- **What needs to be done**
With pictures omitted, restate the data word for word.

((

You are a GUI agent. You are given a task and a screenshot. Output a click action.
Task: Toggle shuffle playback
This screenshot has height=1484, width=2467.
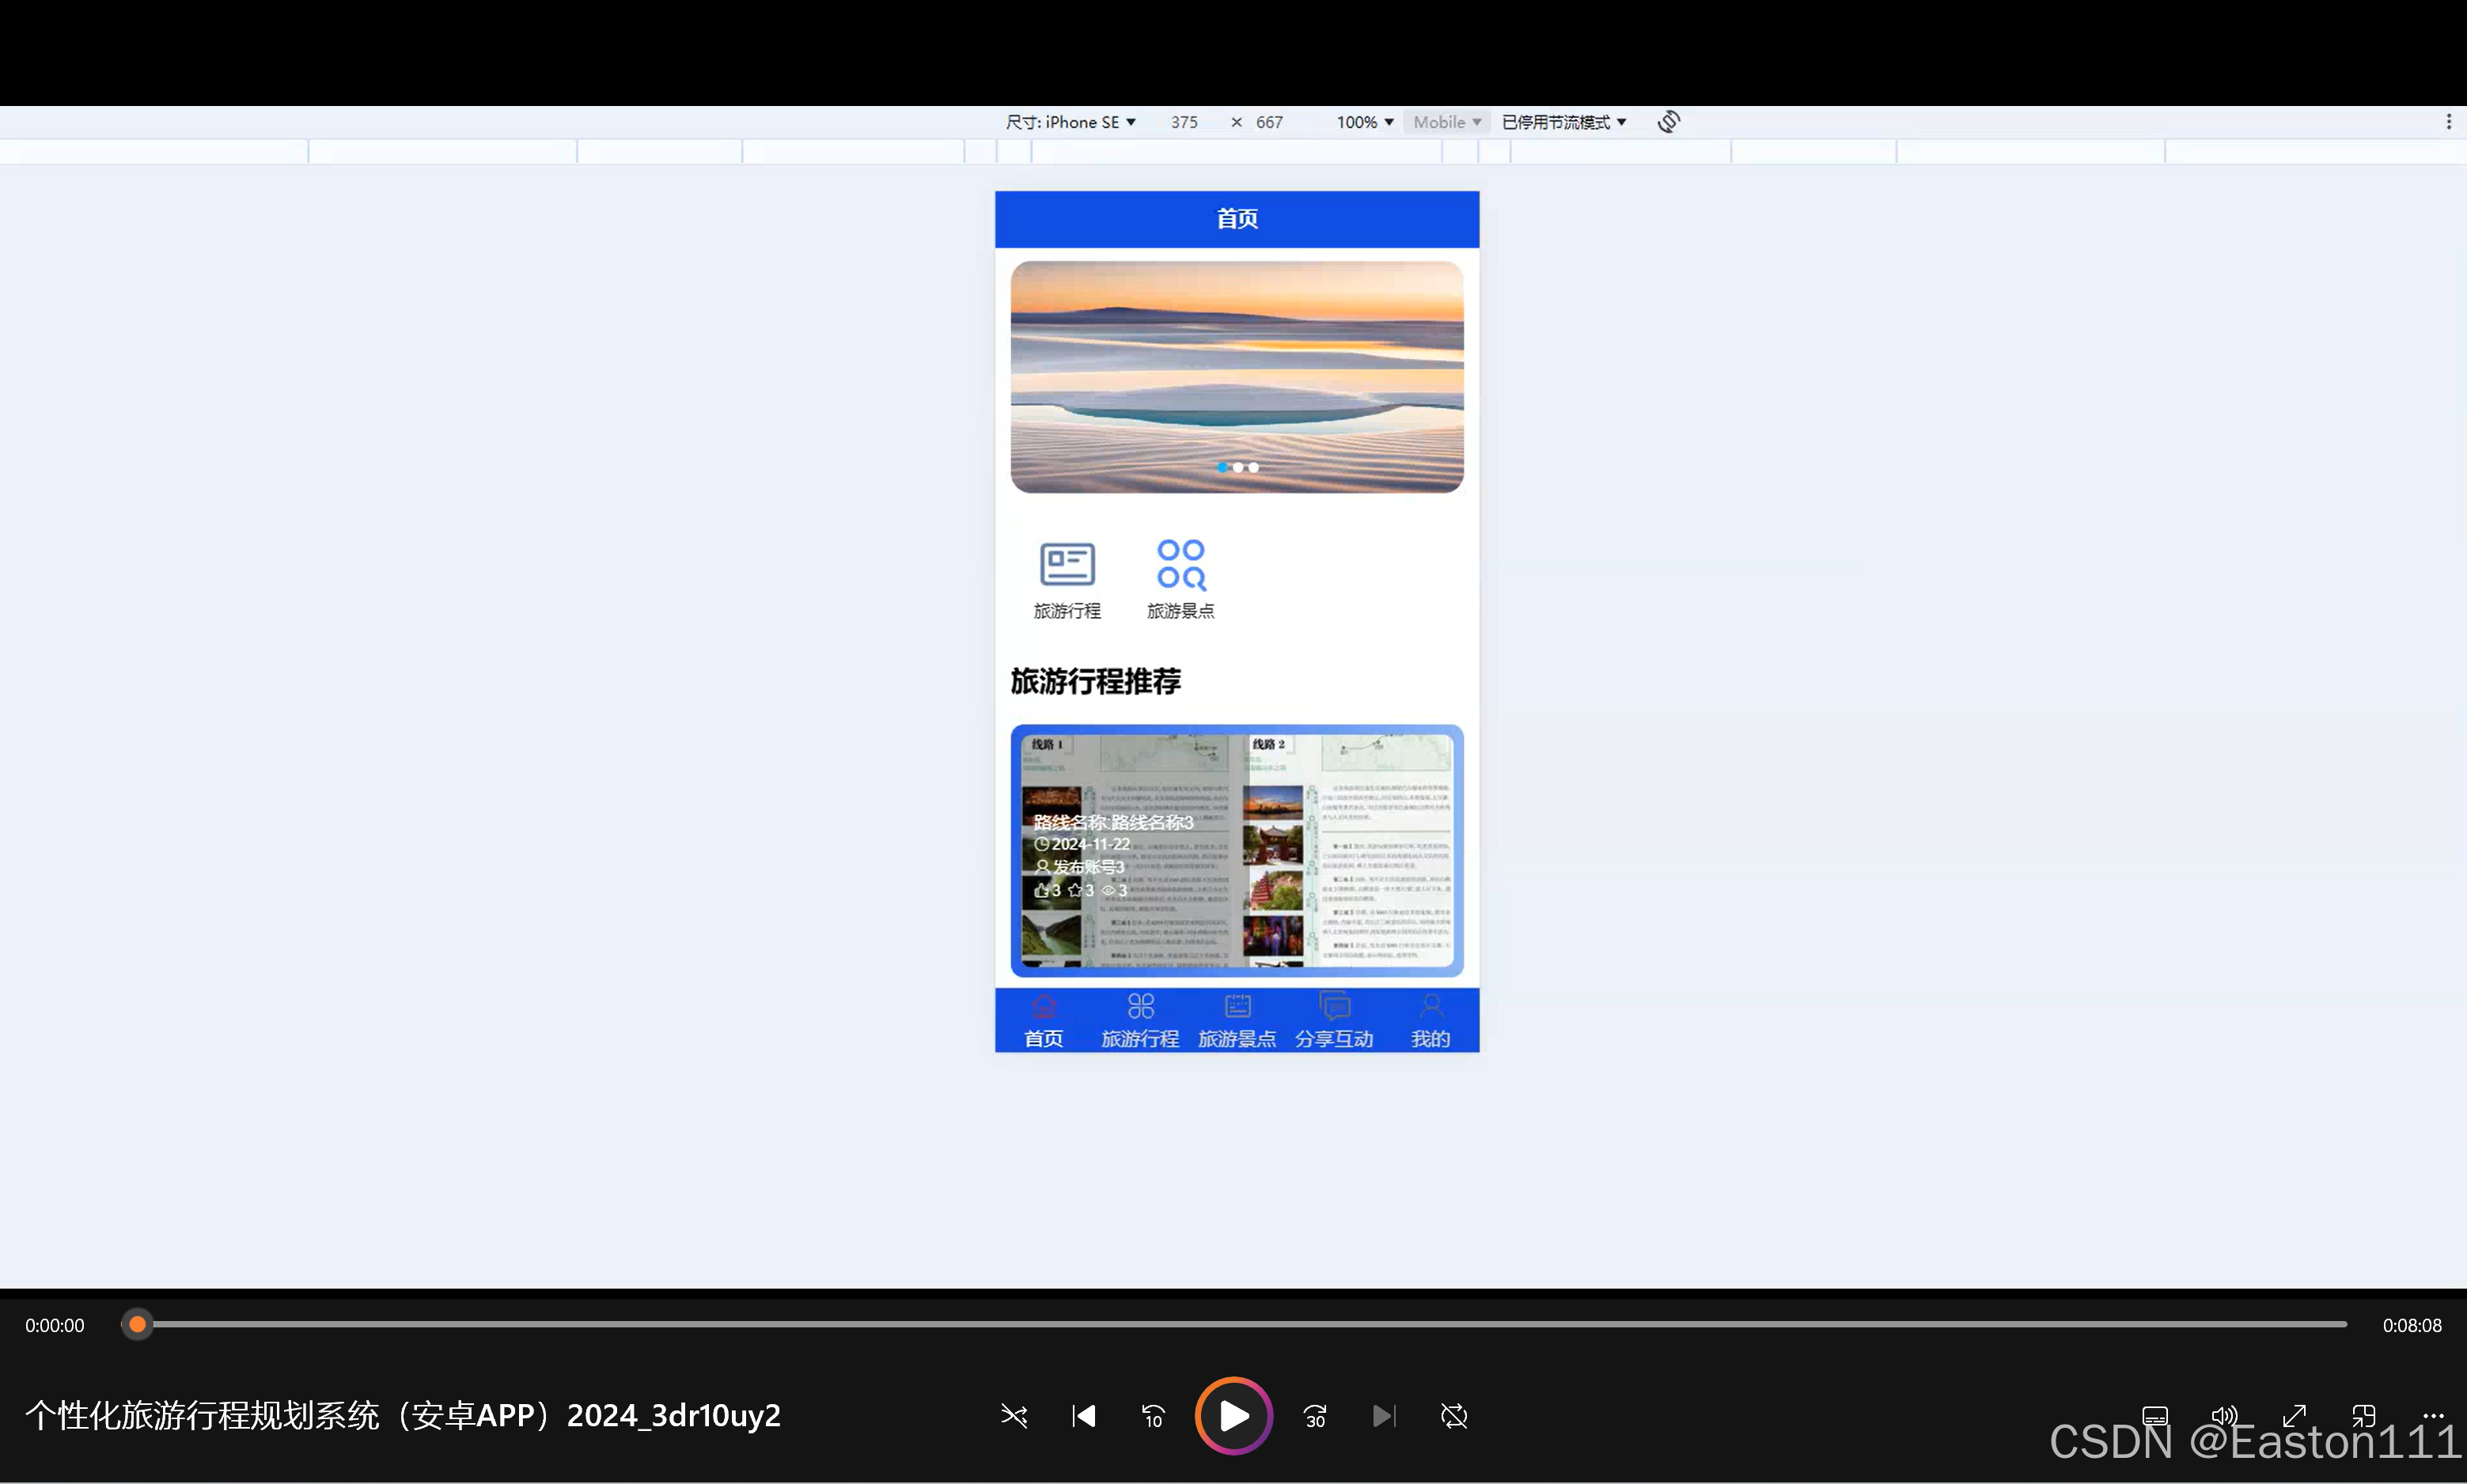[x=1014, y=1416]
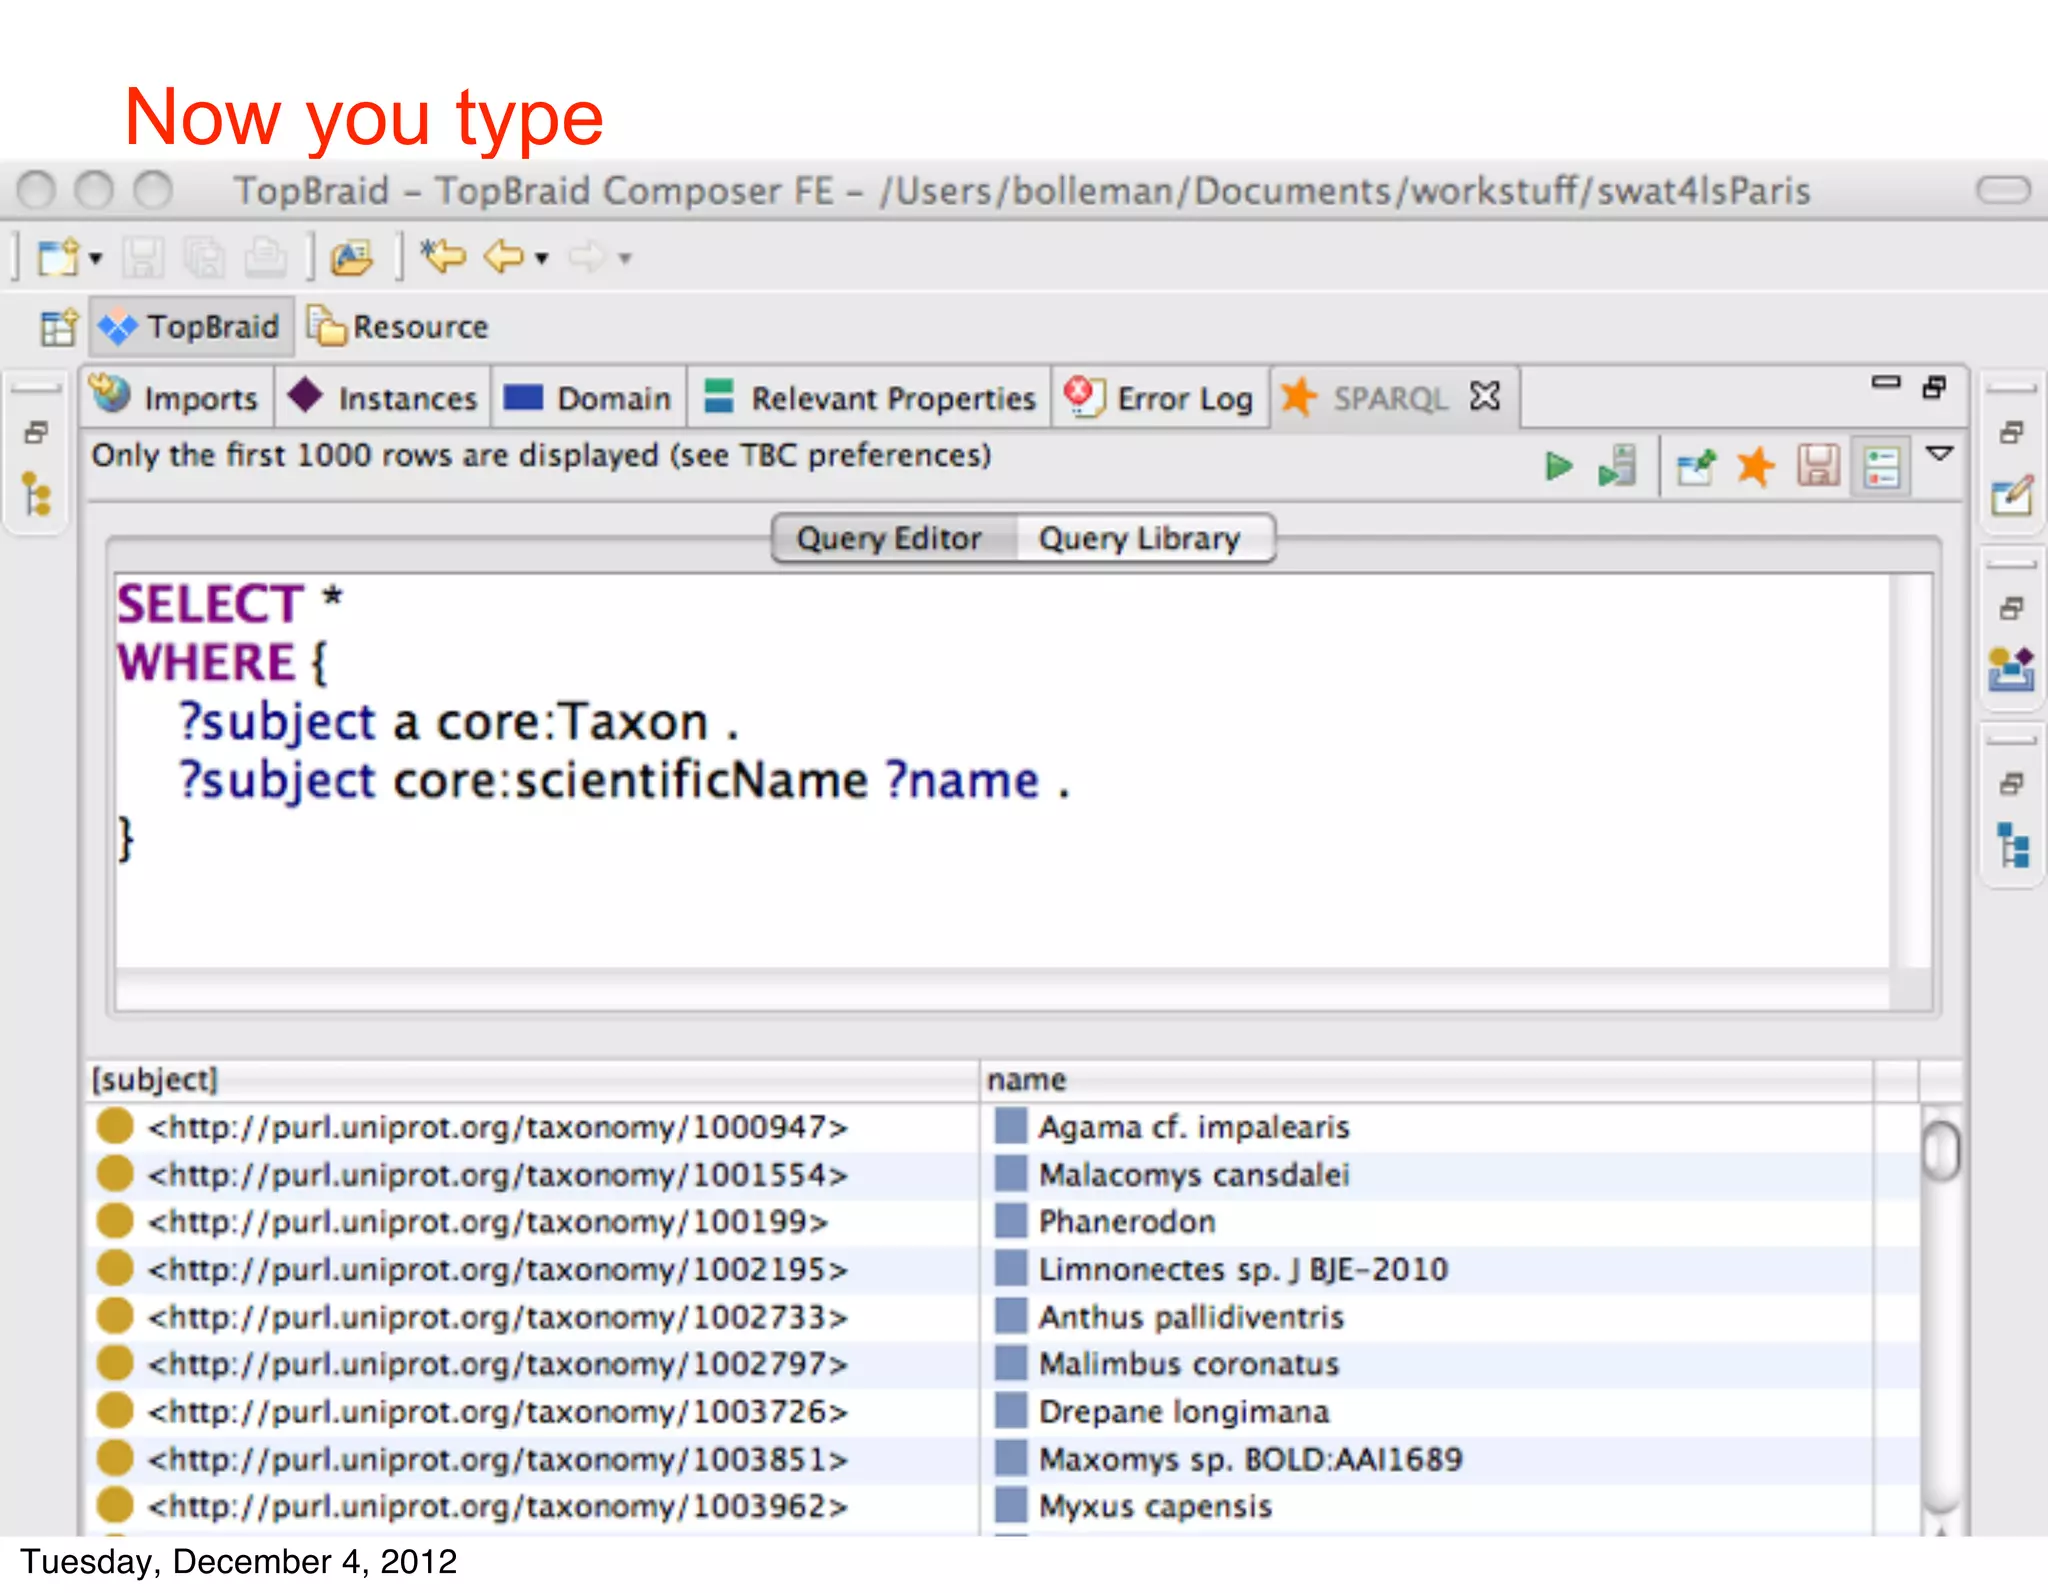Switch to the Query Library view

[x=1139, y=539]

))

- **Task output**
You are a GUI agent. You are given a task and a screenshot. Output a click action.
Task: Toggle shuffle playback
This screenshot has height=1484, width=2467.
[x=1014, y=1416]
Switch to the Query Library view

[x=1139, y=539]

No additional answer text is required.